Continuous positive airway pressure (CPAP)

Patients with sleep apnea will receive continuous positive airway pressure to prevent upper airway collapse. It is usually administered through a tight-fitting mask as humidified oxygen. The pressure of flow is constant during both exhaling and inhaling and the level of pressure is determined based on each individual. Most patients undergoing CPAP in a hospital setting will receive continuous monitoring of some vital signs and periodic sampling of blood gas values.

Oxygen chamber therapy

Also known as hyperbaric oxygen chamber or hyperbaric oxygen therapy (HBO), this treatment delivers pure oxygen under pressure equal to that of 2-3 times normal atmospheric pressure. For years, this treatment has been especially effective on scuba divers who suffer from the "bends," or decompression illness. The patient enters the chamber, a plastic cylinder-shaped structure that is normally transparent. In most cases, just one patient will enter by being rolled into the chamber on a type of stretcher. Once inside, the oxygen will be delivered under forced pressure and the patient is free to read, nap, or listen to the radio. The therapy usually lasts one hour, although it can take up to five hours in serious decompression cases. Before exiting the chamber, the pressure will eventually be lowered to normal atmospheric level.

Mechanical ventilation

In general, mechanical ventilation replaces or supports the normal ventilatory lung function of a patient. Although normally delivered in a hospital, often to treat serious illness, mechanical ventilation may be performed at home under the order and supervision of a physician and home health agency. The patient will usually be intubated and the ventilator machine "takes over" the breathing function.

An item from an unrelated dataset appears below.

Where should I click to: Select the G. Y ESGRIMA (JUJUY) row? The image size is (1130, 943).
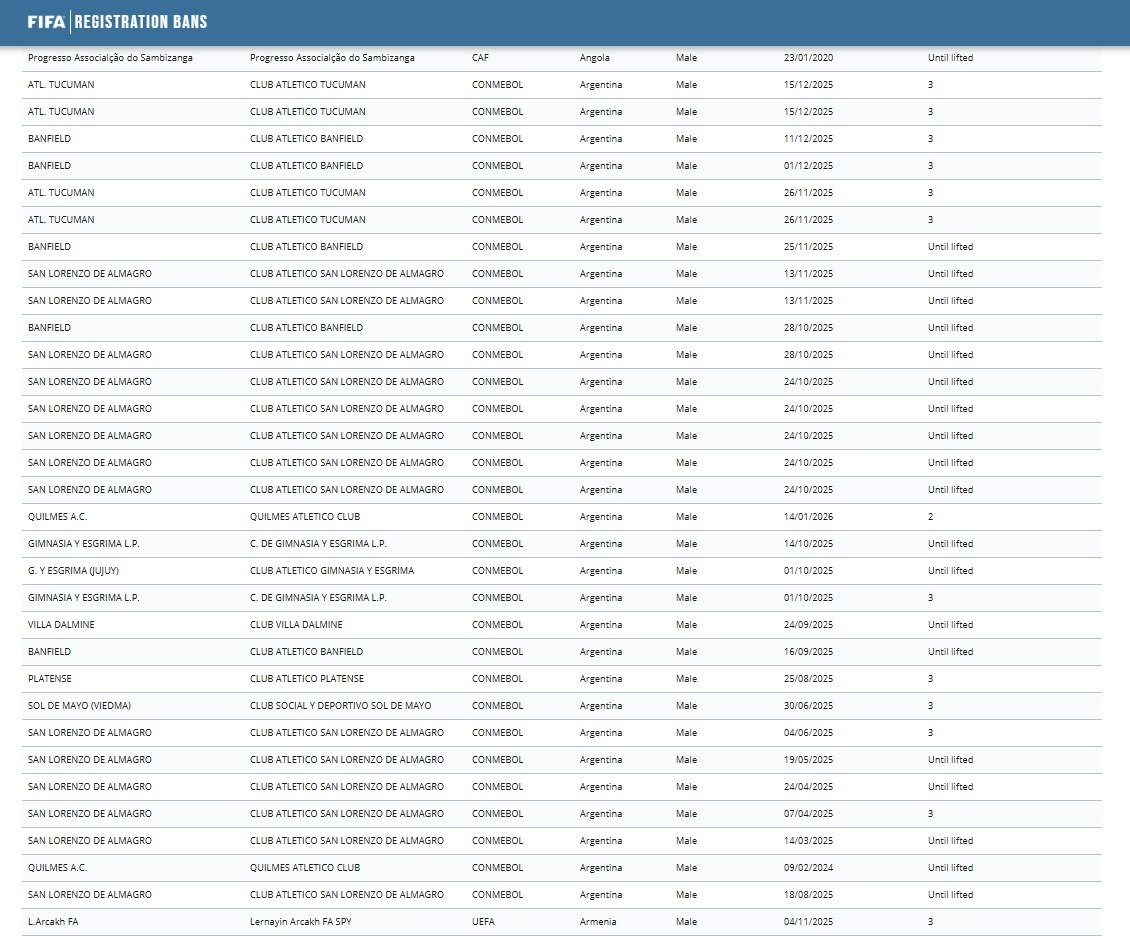pyautogui.click(x=74, y=571)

There are several modes and methods of mechanical ventilation, each offering different advantages and disadvantages. In assist/control ventilation, the oldest mode of ventilation, the physician predetermines settings and the ventilator delivers a breath each time the patient makes an effort to inhale. In synchronized intermittent mandatory ventilation, the machine senses a patient's effort to inhale and delivers the preset amount. The amount cannot be increased by the patient's effort. Pressure-control ventilation involves the physician's selection of a peak pressure and this method is most useful for patients suffering from obstructive airways disease. In cases of severe hypoventilation, an endotracheal tube must be inserted. If a patient will be on mechanical ventilation for more than two weeks, a tracheostomy, or surgical incision, will be performed for placement of the breathing tubes.

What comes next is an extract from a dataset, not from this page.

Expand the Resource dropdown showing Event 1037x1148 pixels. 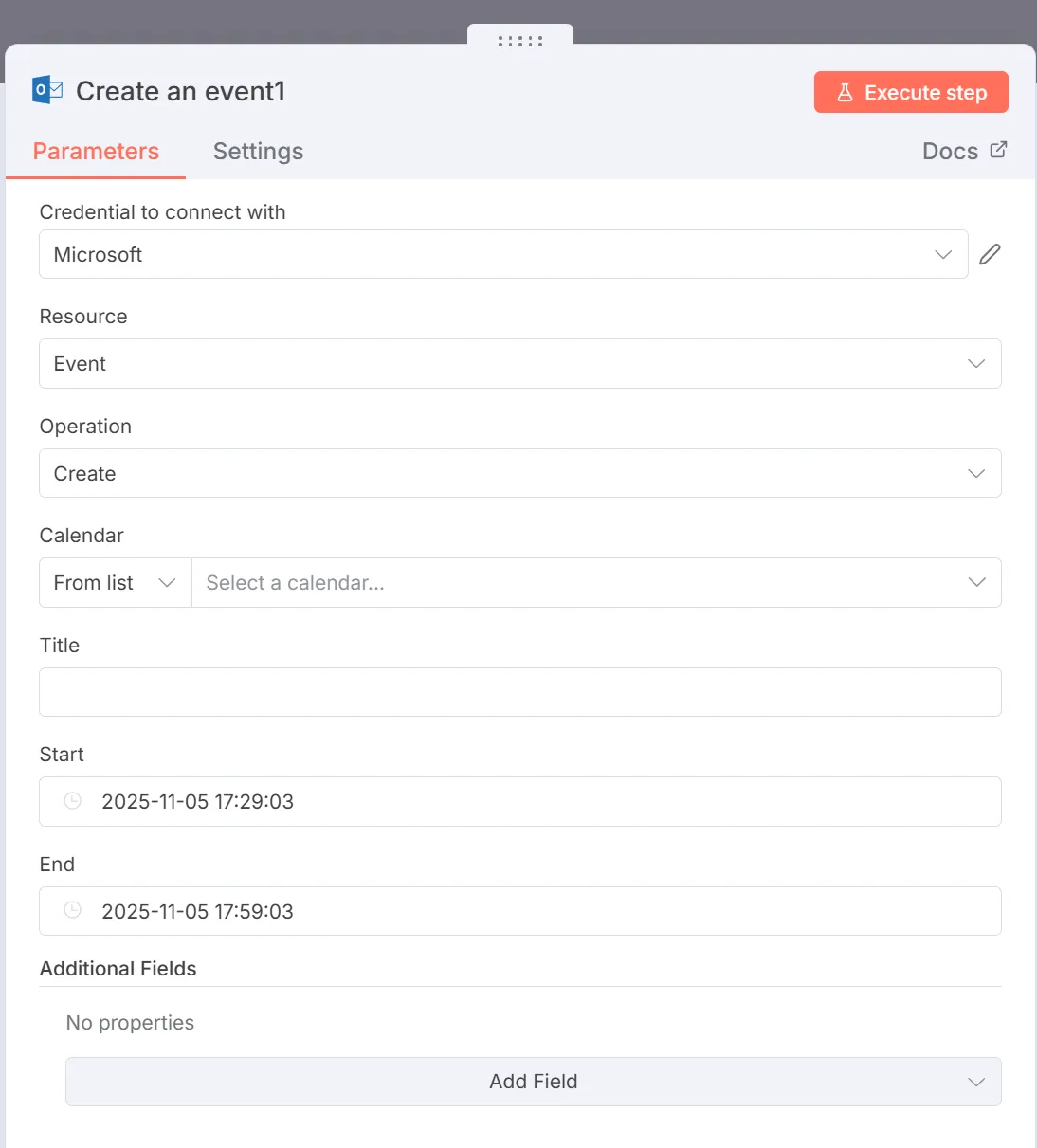(x=519, y=364)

There are other modes of ventilation that may be used, including high-frequency ventilation, a newer technique that delivers 100 to 200 breaths per minute to the patient. The breaths are delivered through a humidified, high-pressure gas jet. High-frequency ventilation may be ordered when a patient does not respond to conventional mechanical ventilation or for certain conditions and circumstances.

Newborn life support

Premature infants, especially those born before the 28th week of gestation, have underdeveloped breathing muscles and immature structures within the lungs. These infants will require breathing support, often in the form of mechanical ventilation. The support delivers warm, humidified, oxygen-enriched gases either by oxygen hood or through mechanical ventilation. In serious cases, the infant may require mechanical ventilation with CPAP or positive-end expiratory pressure (PEEP) through a tightly fitting face mask or even by endotracheal intubation.

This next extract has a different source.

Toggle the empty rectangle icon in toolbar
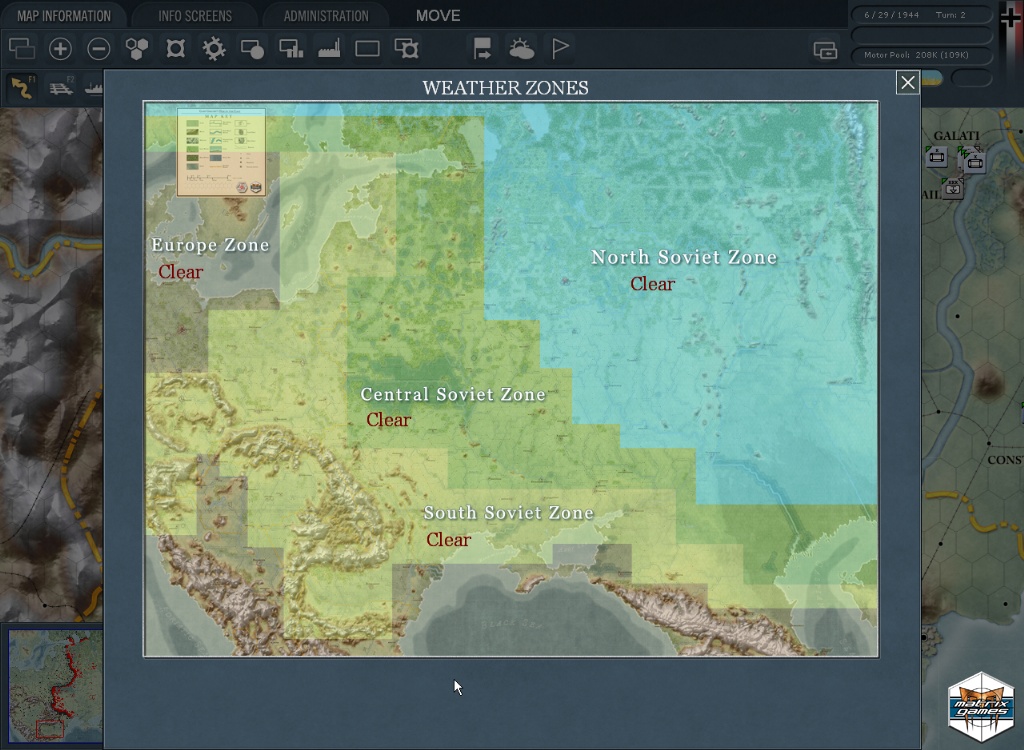 367,48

Need for continued resuscitation for newborns depends not only on gestational age, but on signs indicating ineffective breathing, including color, heart rate, and respiratory effort. CPAP will be delivered through nasal or endotracheal tubes with a continuous-flow ventilator specifically designed for infants. An alarm system alerts the neonatal staff to problems and monitoring of breathing and other vital functions will accompany the therapy. As respiratory distress syndrome begins to resolve, usually in four or five days, the type of support will be reduced accordingly and the infant may be weaned from the ventilator and moved to only CPAP or an oxygen hood.